Required action -> Print every entry again exactly, with no pictures.

Stored items from a collection
◆ ◆ ◆
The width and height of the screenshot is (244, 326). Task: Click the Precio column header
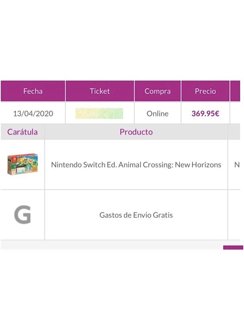point(205,91)
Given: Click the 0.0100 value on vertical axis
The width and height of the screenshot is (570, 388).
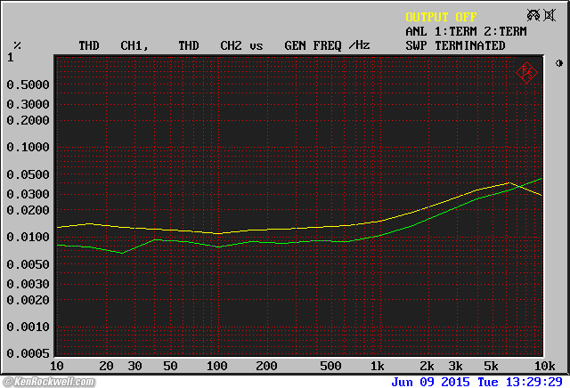Looking at the screenshot, I should pos(28,237).
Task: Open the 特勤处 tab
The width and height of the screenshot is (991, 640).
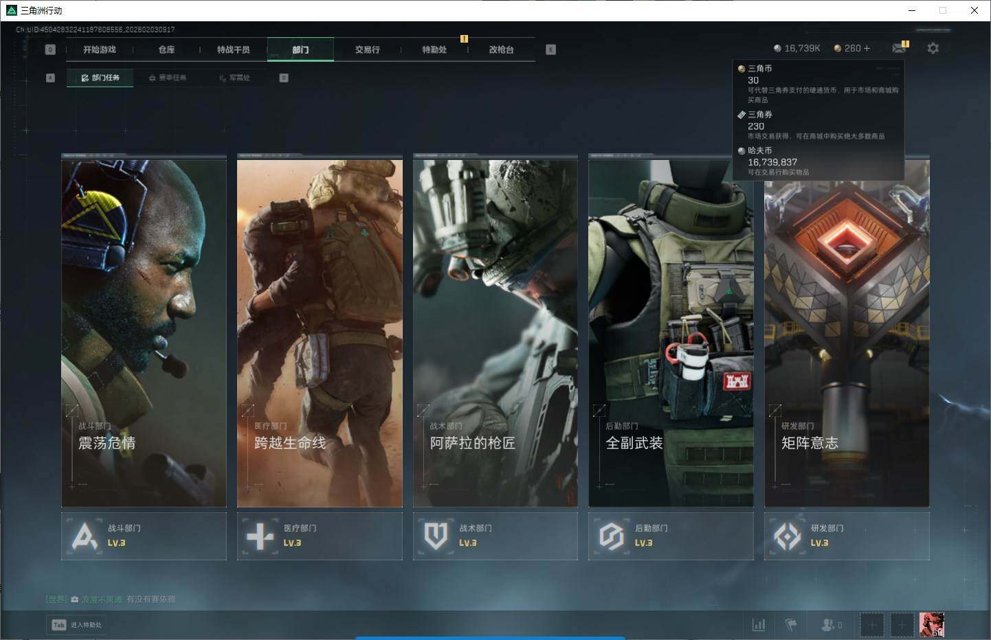Action: [434, 49]
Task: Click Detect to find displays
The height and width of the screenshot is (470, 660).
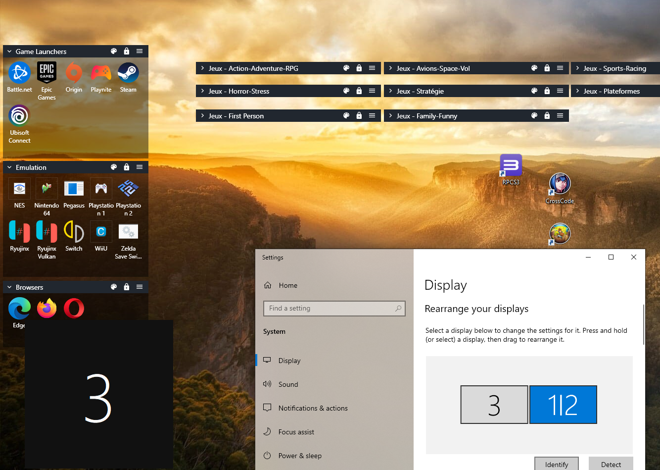Action: pos(611,464)
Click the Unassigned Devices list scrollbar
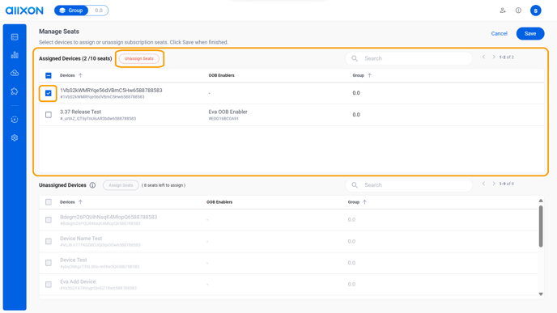Viewport: 557px width, 313px height. [541, 226]
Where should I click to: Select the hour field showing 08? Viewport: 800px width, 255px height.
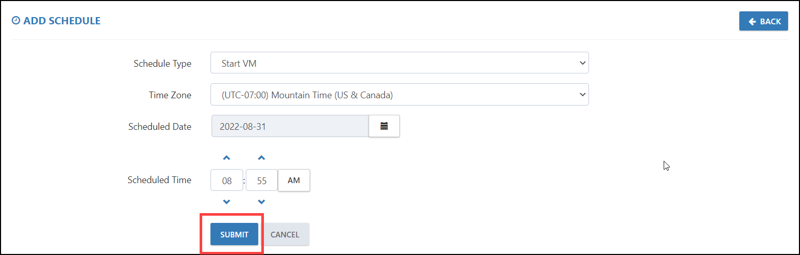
◆ ◆ ◆
Solution for this problem ->
The width and height of the screenshot is (244, 326). Task: Click the Precio column header
point(205,91)
Given: Click the 0.0100 value on vertical axis
The width and height of the screenshot is (570, 388).
Looking at the screenshot, I should pos(28,237).
Task: Open the 特勤处 tab
The width and height of the screenshot is (991, 640).
Action: [434, 49]
Task: Click Detect to find displays
The height and width of the screenshot is (470, 660).
Action: pos(611,464)
Click the Unassigned Devices list scrollbar
Viewport: 557px width, 313px height. [541, 226]
Where should I click to: Select the hour field showing 08? Viewport: 800px width, 255px height.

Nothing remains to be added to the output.